以核磁共振研究來理解轉運蛋白之野生型和突變型A97S的結構及動力學差異

Abstract

家族性類澱粉多發性神經病變，是一種具遺傳性的罕見疾病。它是類澱粉沉積症的一種，類澱粉蛋白會影響人體的器官與組織，尤其是心臟及神經病變。嚴重時會導致器官衰竭終至死亡，而對於此疾病目前沒有完全有效的治療方法。轉運蛋白是一種負責運輸甲狀腺素及視黃醇結合蛋白的同源四聚體蛋白，也是家族性類澱粉多發性神經病變的代表性蛋白之一。主要的途徑為此蛋白質的突變型因四聚體結構解離而形成單體，其三級結構會因錯誤折疊而形成類澱粉蛋白。在本研究中，選擇了野生型和A97S突變型進行比較，A97S是台灣病人特有的突變型。透過液態核磁共振光譜儀的分析，來進一步認識兩者之間在結構上以及蛋白質的內部動態的細微變化。發現相較於野生型，A97S突變型中，尤其是在突變的胺基酸位置附近，在蛋白質的結構上的較為明顯的不同，連帶影響到了相鄰的胺基酸。而在動態的分析上，在第97個胺基酸(點突變位置)附近也發現了較為快速的內部動態，所以我們推論出A97S突變型在構型上及內部動力學的差異所帶來影響可能為致病的因素。
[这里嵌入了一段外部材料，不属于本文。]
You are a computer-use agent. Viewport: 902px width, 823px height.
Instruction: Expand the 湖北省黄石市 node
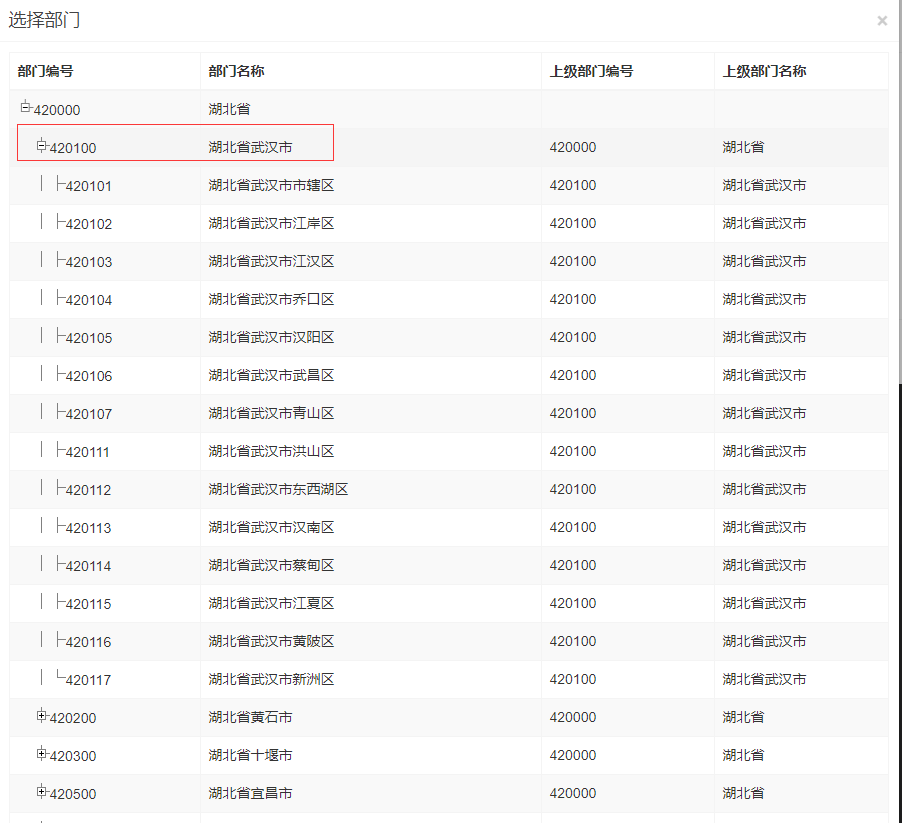(x=41, y=717)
Familial amyloid polyneuropathy, a rare hereditary disease, is an amyloidosis associated with the formation of protein amyloid. Currently, there is no fully effective treatment available. Protein amyloid deposits could occur in the organs and tissues of the human body, especially the heart and neuropathy. In severe cases, it leads to organ failure and death. Transthyretin is a homotetramer protein responsible for transporting thyroxine and retinol-binding protein, causing 70% of the familial amyloid polyneuropathy cases. The key process for transthyretin to form amyloid is the dissociation of the tetrameric transthyretin into monomers. The monomers can undergo misfolding process, leading to amyloid formation.In this study, I selected the wild-type and the A97S mutant which is a unique phenotype for Taiwanese TTR-FAP patients for comparison. Through the analysis of the solution-state nuclear magnetic resonance HSQC spectra and relaxation data, we can understand the structural and dynamic differences between WT and mutant transthyretin. I discovered obvious structural differences and flexible dynamic effects around the position where the mutated amino acid occurs. In conclusion, I deduce that the differences in the structure and internal dynamics of TTR protein may play an important role in determining its pathogenic factor.